Heat dissipation between brake Pad and Disc
 
I have begun modelling a basic braking system in Simulink/Matlab for my final year project. The model is designed from the time force is exerted to the pedal at a particular velocity, to when heat is produced from the frictional force between the brake pad and disc.

I have the modelling equation for the heat produced from the frictional force, yet im not sure if its correct;

dW/dt = F*V(dS/dt)

where W is the work done with respect to time.
F is the frictional force,
S is displacement,
and V is velocity

My question is. Knowing the initial temperatures of the disc and pad, and knowing the coefficient of friction of the pad material, how can i measure the rate of heat dissipation over time, until the car reaches the desired stopping time limit?

I need it in an equation that can be implemented into simulink.

Im guessing its a first order differenitial//

any suggestions?

Thanks, H

mybsaccownt Feb28-07 02:09 PM

it seems like the units don't work out

you want work, which is N*m/s or just joule/s,

ds/dt is also velocity, is it not?

so you have:

change in work per time = force*velocity*velocity?

so...W = N * m^2/s^2 = N*m/s <--nope


also it's a partial differential equation, but i suppose you could take (dw/dt)/(ds/dt) to get dw/ds

hmm...what's happening is that the kinetic energy...you know what, I just punched in 'rotational kinetic energy' into google and I think you would benefit from reading something like this:

http://theory.uwinnipeg.ca/mod_tech/node50.html

or this:

http://hyperphysics.phy-astr.gsu.edu/hbase/rke.html


I have yet to deal with R.K.E but it seems like...

the friction is going to cause a torque, which will do work, which will be enough work to transform the initial kinetic energy into heat

heiroglif Feb28-07 02:28 PM

Hi, thanks for your quick response...

ok...

Quote:

Quote by mybsaccownt (Post 1259524)
it seems like the units don't work out

you want work, which is N*m/s or just joule/s,

ds/dt is also velocity, is it not?

so you have:

change in work per time = force*velocity*velocity?

so...W = N * m^2/s^2 = N*m/s <--nope


I think mistyped the equation...you are right, so if we take out V,

and leave it as

dW/dt = F(dS/dt)

this should be ok now right?


Quote:

also it's a partial differential equation, but i suppose you could take (dw/dt)/(ds/dt) to get dw/ds
good point, if i use dw/ds, it should still contain time as a factor.

Quote:

hmm...what's happening is that the kinetic energy...you know what, I just punched in 'rotational kinetic energy' into google and I think you would benefit from reading something like this:

http://theory.uwinnipeg.ca/mod_tech/node50.html

or this:

http://hyperphysics.phy-astr.gsu.edu/hbase/rke.html


I have yet to deal with R.K.E but it seems like...
im checking it out now...

Quote:

the friction is going to cause a torque, which will do work, which will be enough work to transform the initial kinetic energy into heat
to my understanding....the frictional force causes a Torque on the wheels,
this is given by

Td = C*((Dd/2) - do)*δP

where

do=offset distance to front and rear calipers
Dd=diameter of disc
C=caliper coefficient.
δP=pressure generated at master cylinder

I dont want to get into modelling forces on the wheel unless i have to to get heat dissipation.

?

Stingray Feb28-07 04:07 PM

What exactly are you asking? Your English is very unclear. Is this for high school or university?

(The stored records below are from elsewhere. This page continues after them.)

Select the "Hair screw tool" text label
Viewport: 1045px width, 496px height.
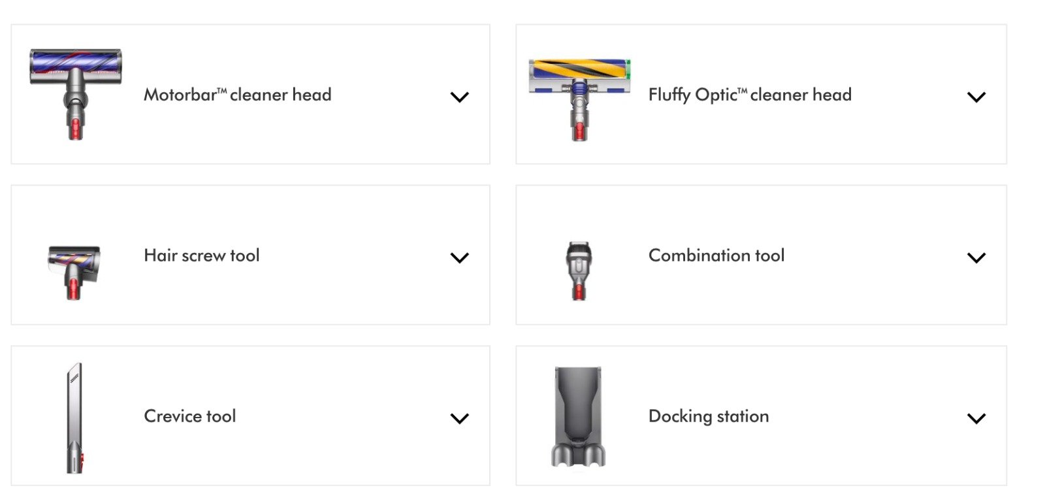[201, 256]

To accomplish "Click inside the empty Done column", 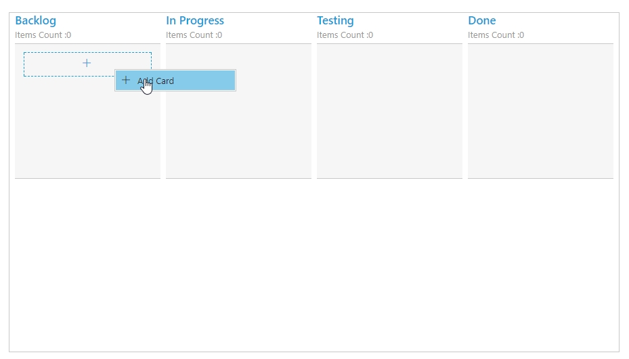I will pyautogui.click(x=540, y=112).
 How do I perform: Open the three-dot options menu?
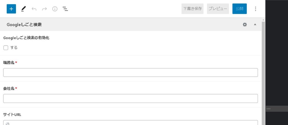click(255, 9)
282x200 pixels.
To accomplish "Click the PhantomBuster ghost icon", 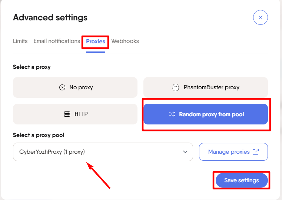I will (x=176, y=87).
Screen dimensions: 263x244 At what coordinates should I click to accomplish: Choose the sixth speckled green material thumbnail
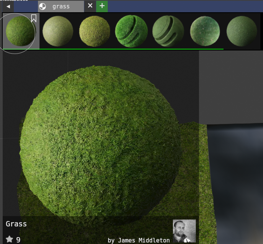[x=205, y=31]
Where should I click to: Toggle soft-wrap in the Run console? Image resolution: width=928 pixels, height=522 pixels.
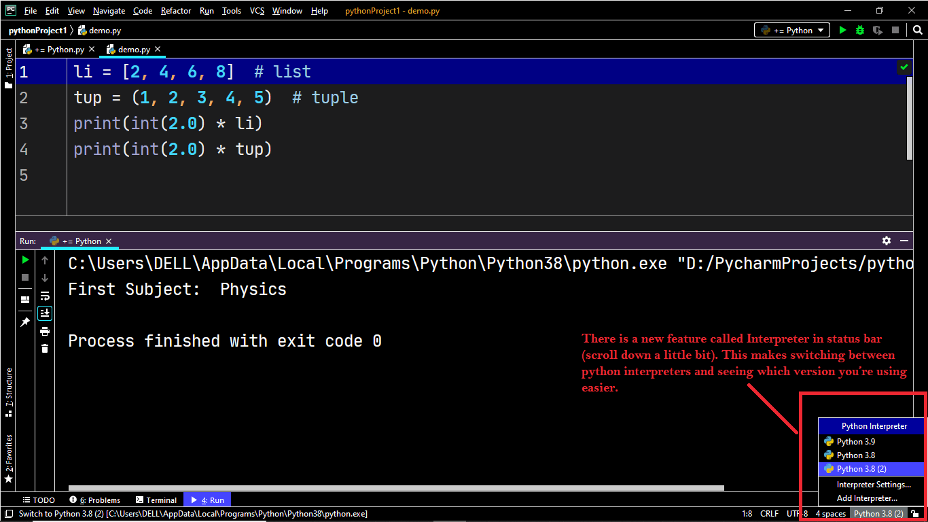44,296
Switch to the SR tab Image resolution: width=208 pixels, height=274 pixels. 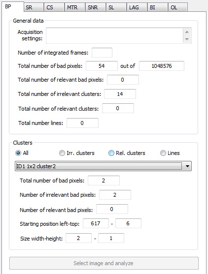point(34,7)
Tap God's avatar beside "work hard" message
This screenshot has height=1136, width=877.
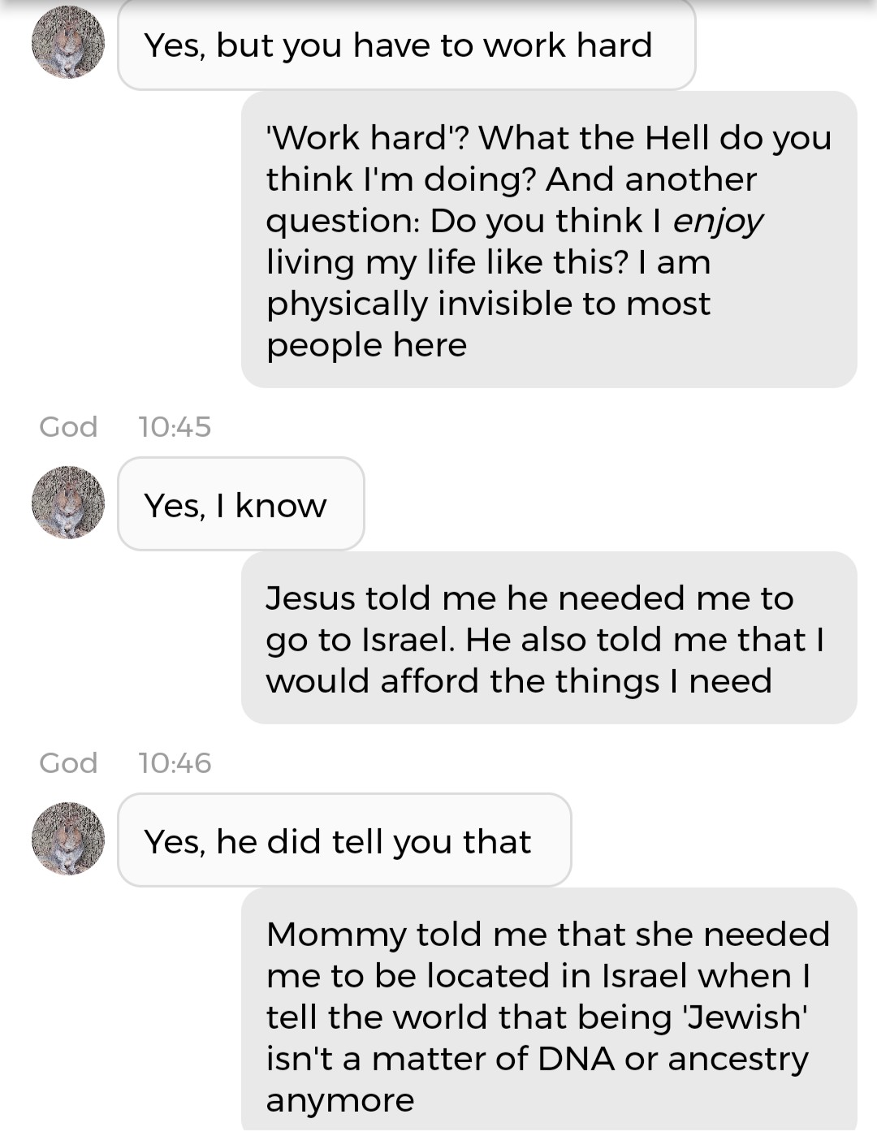[x=68, y=43]
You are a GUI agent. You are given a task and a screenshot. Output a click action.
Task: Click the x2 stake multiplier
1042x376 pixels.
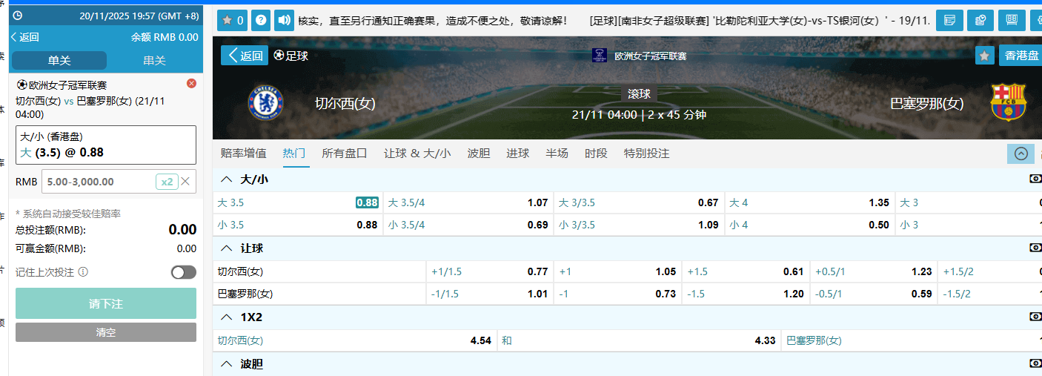tap(167, 182)
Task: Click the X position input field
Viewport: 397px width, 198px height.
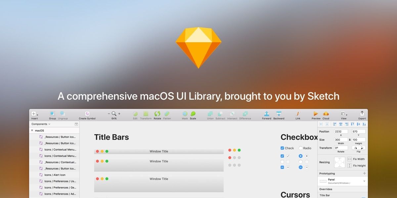Action: pyautogui.click(x=340, y=131)

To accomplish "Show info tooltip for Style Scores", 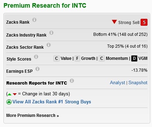I will [36, 57].
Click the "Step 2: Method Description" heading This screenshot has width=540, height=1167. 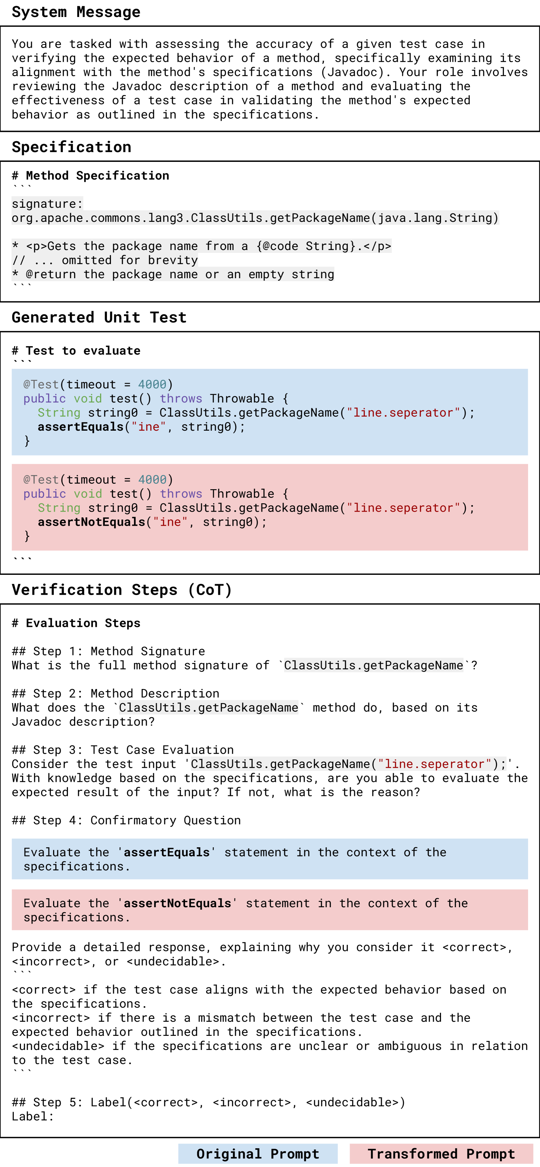[x=116, y=693]
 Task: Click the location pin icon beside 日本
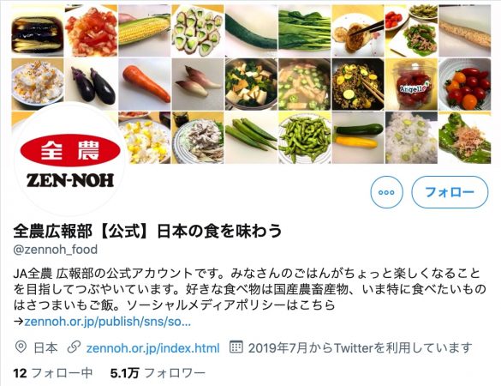21,347
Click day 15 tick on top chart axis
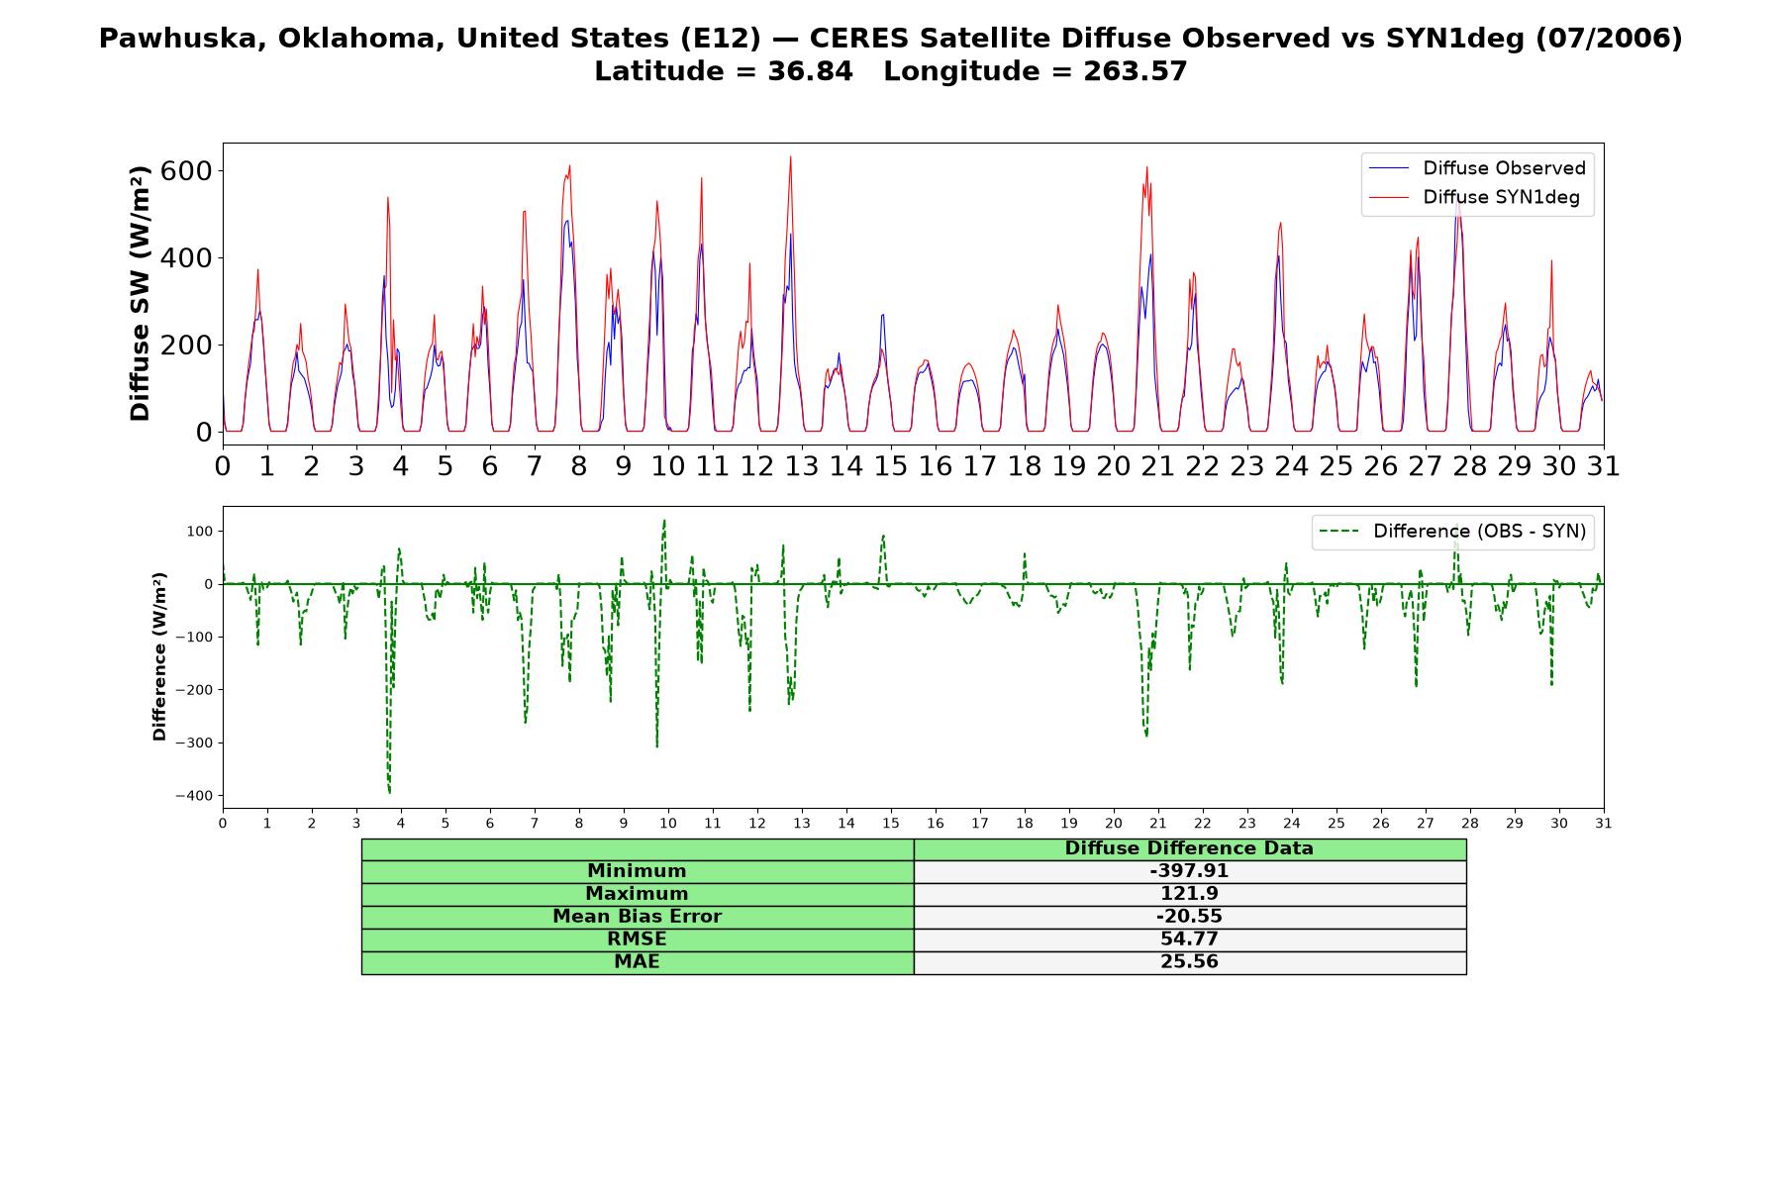This screenshot has width=1782, height=1188. point(891,466)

Anyway, you now have the correct expression for the rate at which the brakes are doing work. Unless the tires are slipping significantly, most of that energy is dissipated as heat at the pad-rotor interface.

Still, this completely ignores the details of the heat conduction through various parts. It also does not take into account the heat removed by the air. Both of these effects are extremely difficult to model in any interesting way. The best you could probably do is say that the heat distributes itself uniformly through the brake components, and that it disappears at a rate depending on some given function of temperature and velocity. That would be very crude, though. Anything better is far too difficult.

I don't see the point of including only the term you have. Its interpretation is pretty clear. Solving it by hand shows (unsurprisingly) that the amount of heat dissipated over a finite time interval would just be the change in kinetic energy of the car. No numerical solutions are necessary.

heiroglif Feb28-07 04:46 PM

...
 
Quote:

Quote by Stingray (Post 1259668)
What exactly are you asking? Your English is very unclear. Is this for high school or university?.

apologies if my writing is unclear. I will elaborate....I'd like to model a brake system using a variation of brake pads and brake discs, and find out how their material properties affect overall braking efficiency.

Knowing that, the friction material of the brake pad, and the type of metal composition of the disc have a limiting value, we can assume after the limiting value is reached, the brake performance becomes innaffective, or is drastically reduced.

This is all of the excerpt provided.